- **Problem details**
Please reproduce the entries below exactly from the line with "The height and" through their last line, leaving out any pictures.
•••••
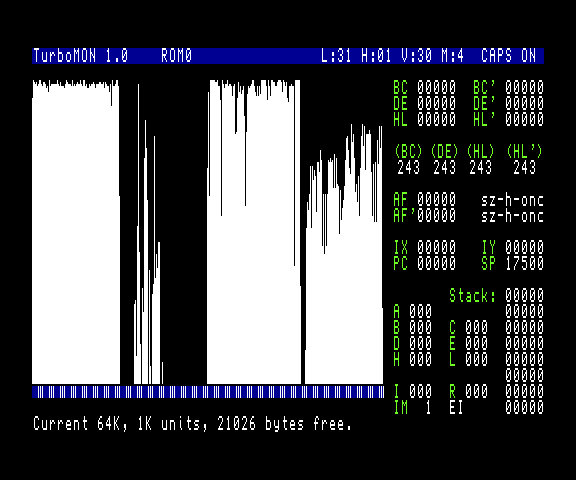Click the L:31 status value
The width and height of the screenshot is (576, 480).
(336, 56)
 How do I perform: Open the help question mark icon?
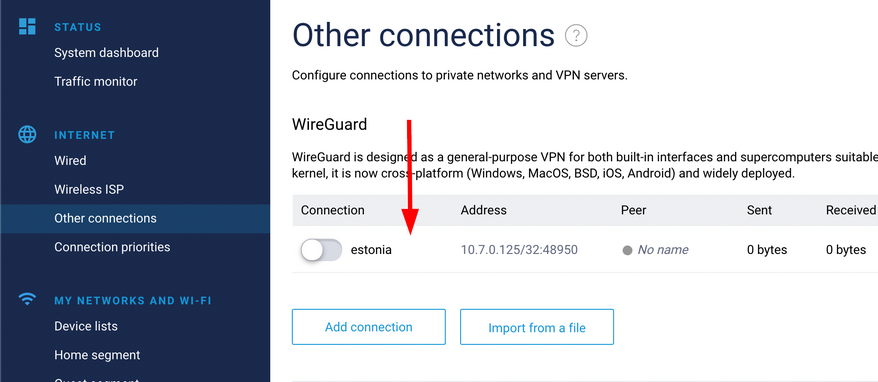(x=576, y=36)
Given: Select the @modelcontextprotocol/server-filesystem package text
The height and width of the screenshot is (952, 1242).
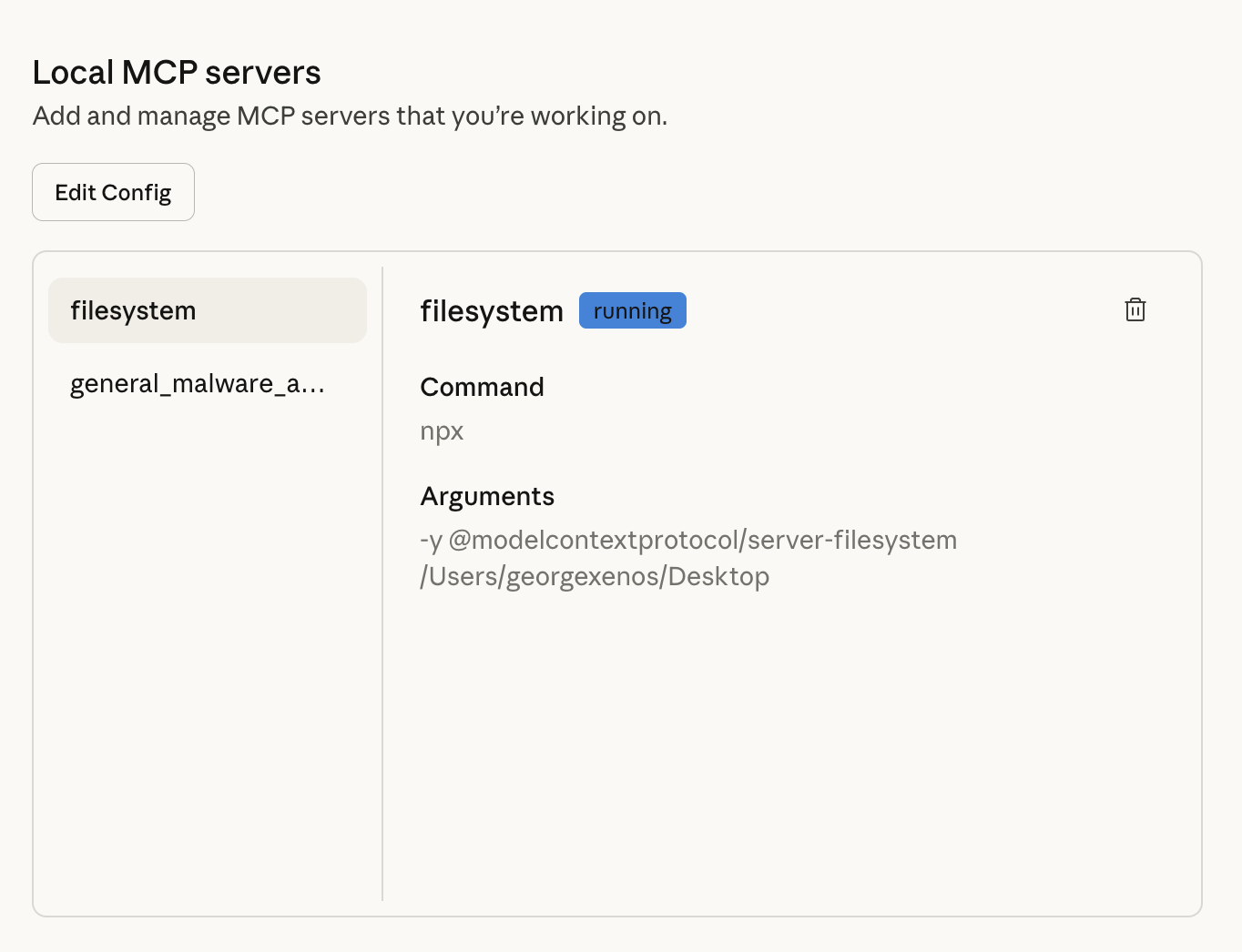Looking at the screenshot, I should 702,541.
•••••
- **Finished task**
The height and width of the screenshot is (952, 1242).
Looking at the screenshot, I should 702,541.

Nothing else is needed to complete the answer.